● DATA IN THIS EXERCISE
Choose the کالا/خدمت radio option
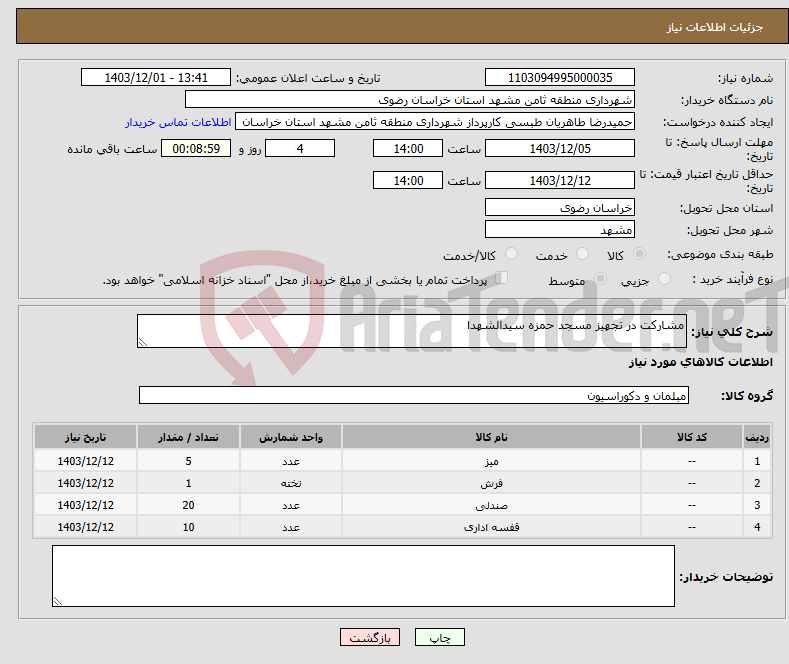789x664 pixels. point(511,255)
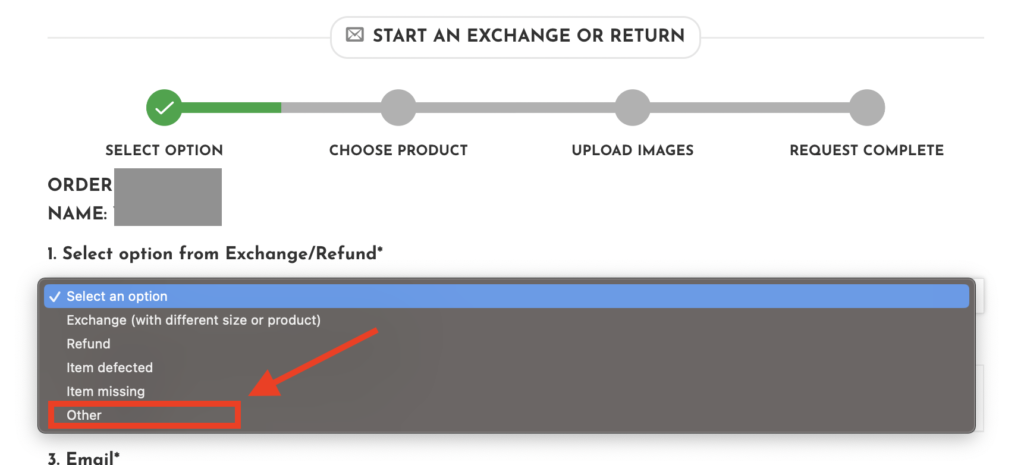Pick Refund from the dropdown list

tap(88, 344)
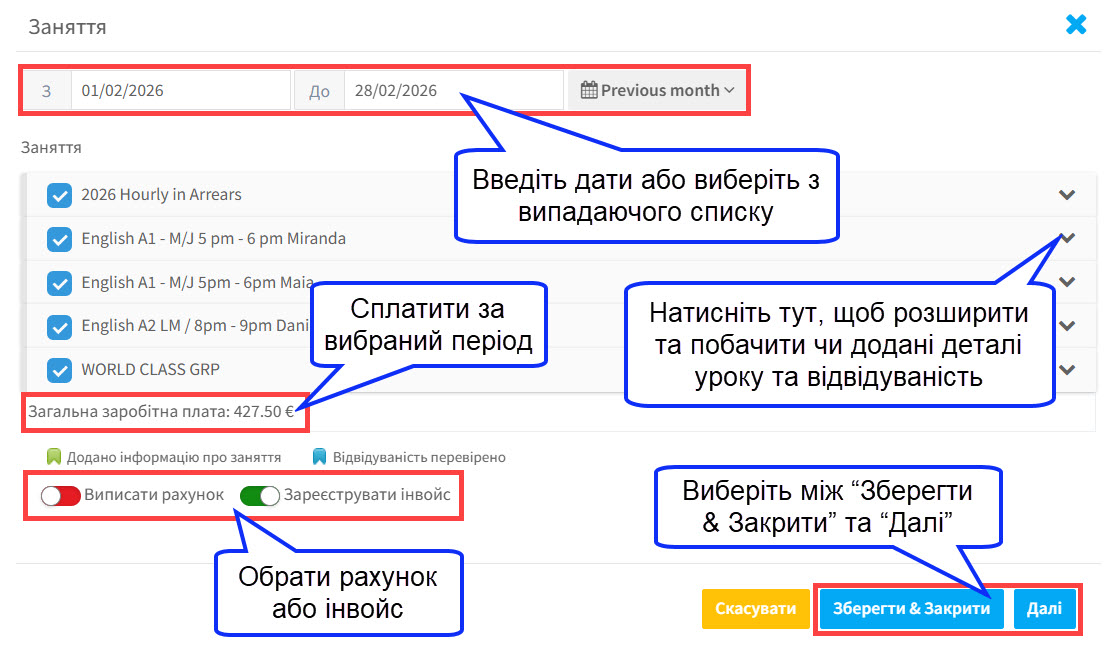This screenshot has width=1117, height=649.
Task: Close the Заняття dialog with X icon
Action: pyautogui.click(x=1076, y=25)
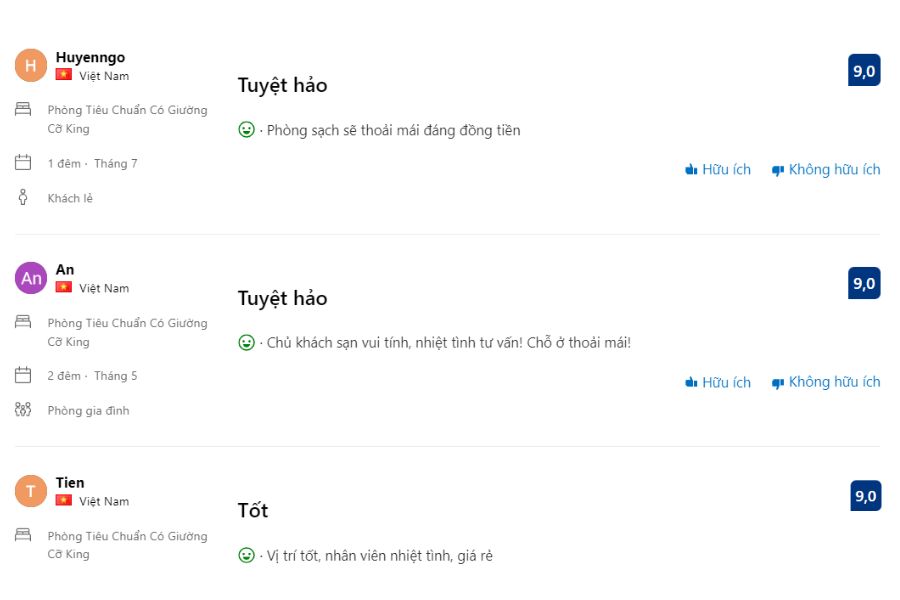Click Vietnam flag under Huyenngo
This screenshot has width=900, height=600.
[64, 75]
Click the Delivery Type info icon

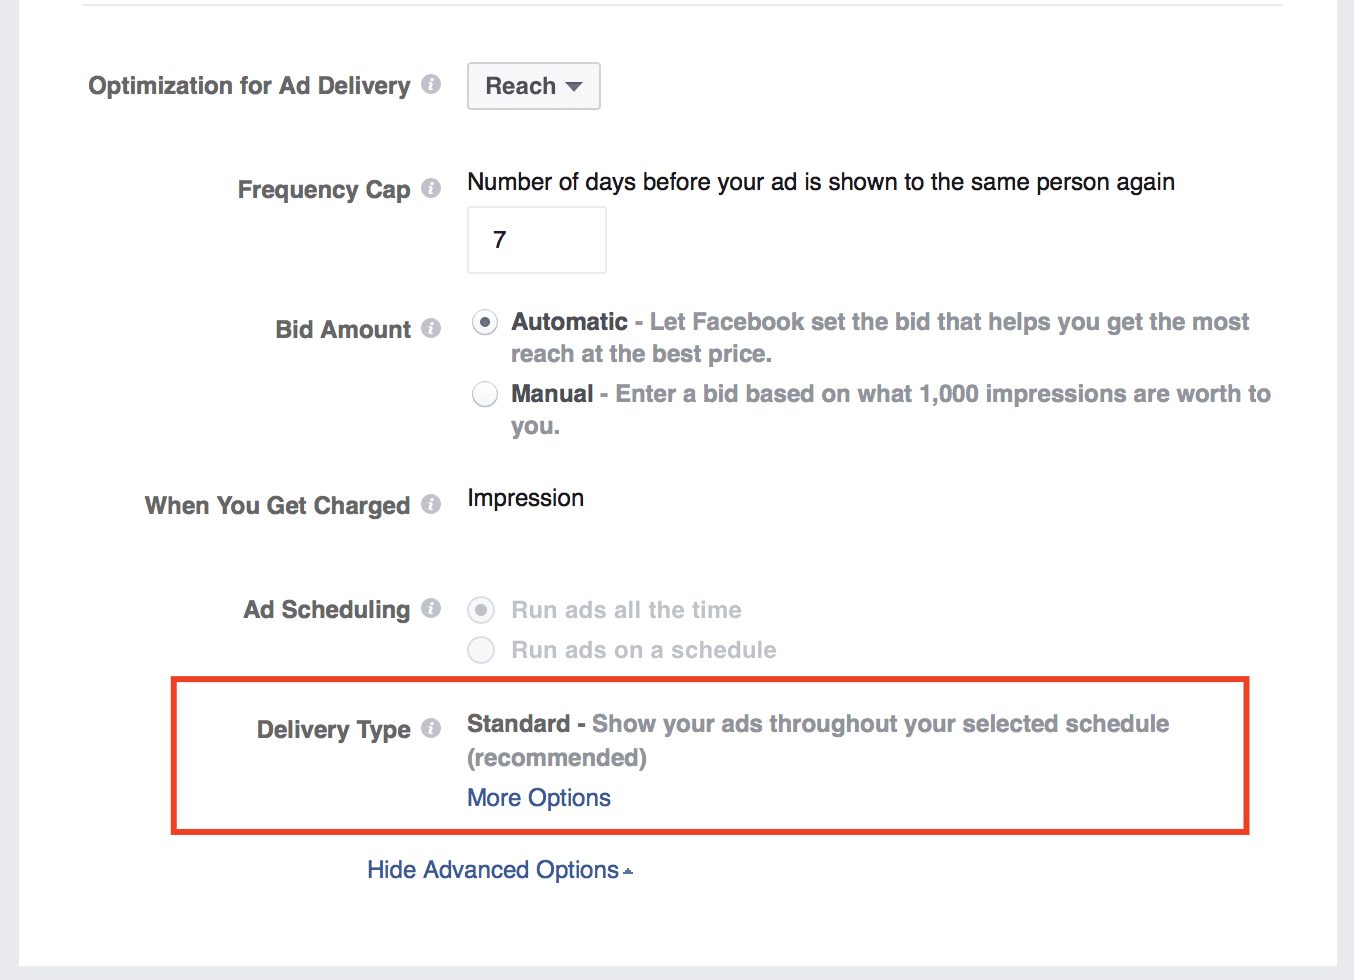pyautogui.click(x=431, y=728)
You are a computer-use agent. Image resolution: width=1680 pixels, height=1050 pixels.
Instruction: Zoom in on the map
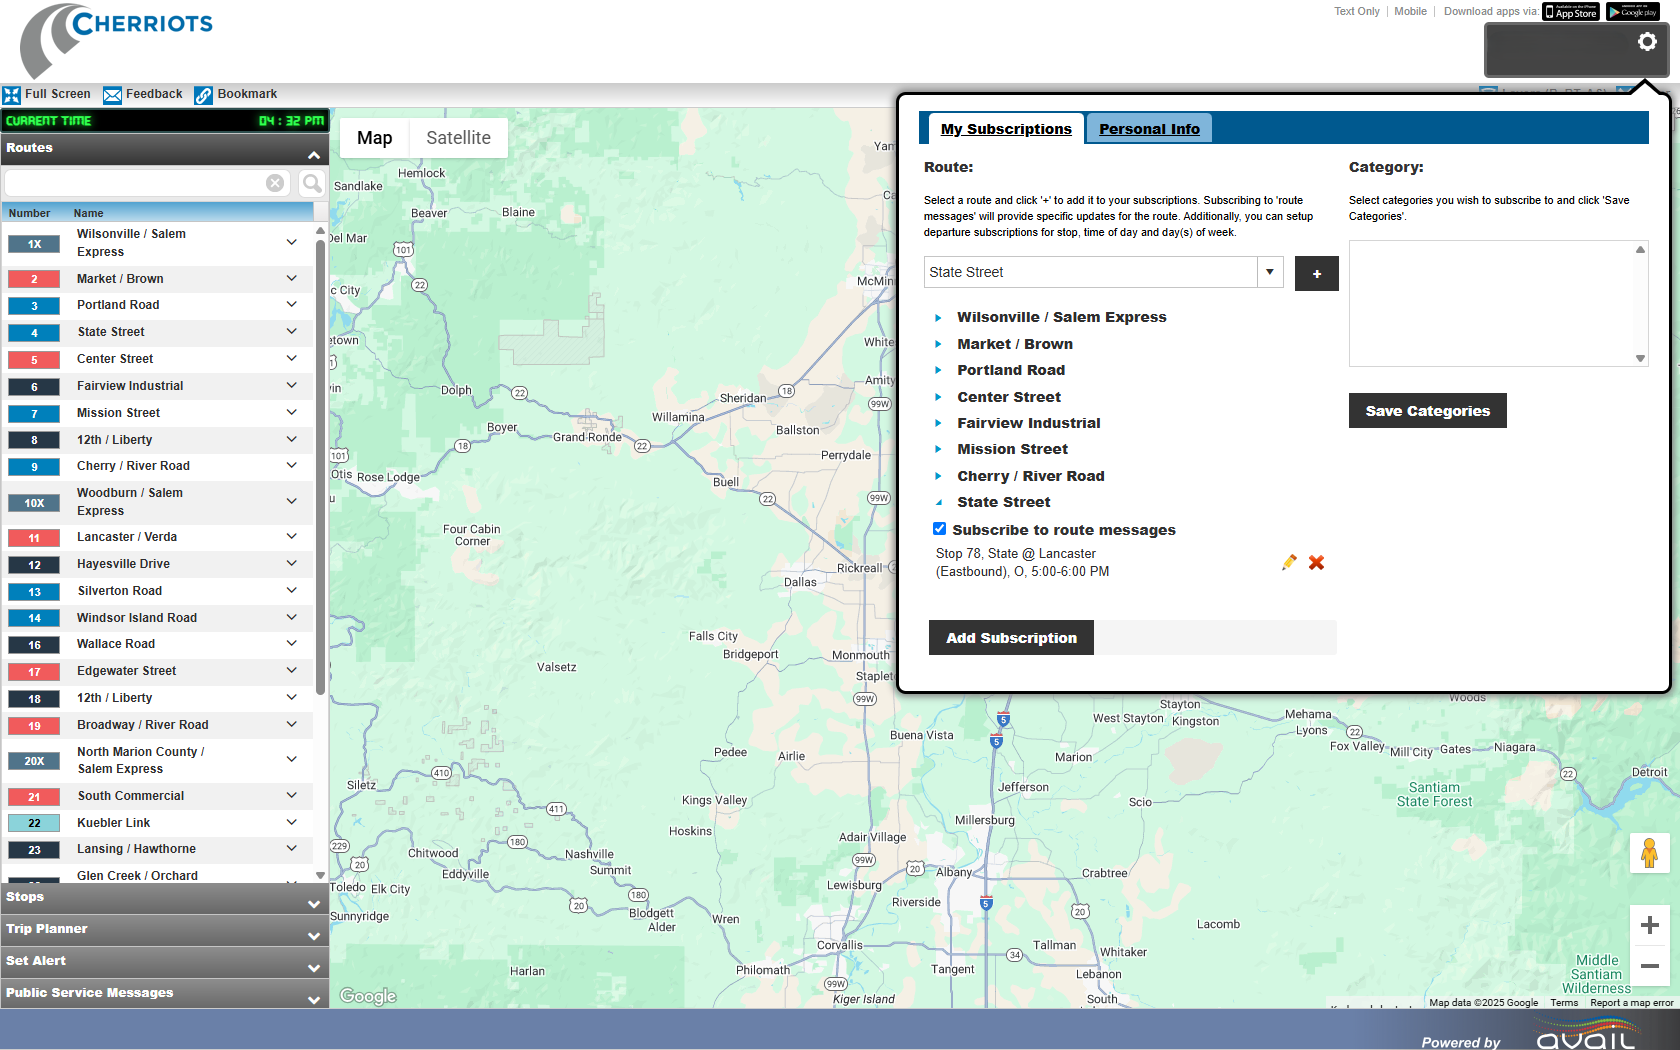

● THE TASK
Lines from the one containing "Click the Delivery Type info icon" through the end of the material above must be reproduced exactly; pictures must not be.

● RESULT OF THIS EXERCISE
Click the Delivery Type info icon

pyautogui.click(x=431, y=728)
You are a computer-use agent. Image resolution: width=1680 pixels, height=1050 pixels.
Instruction: Zoom in on the map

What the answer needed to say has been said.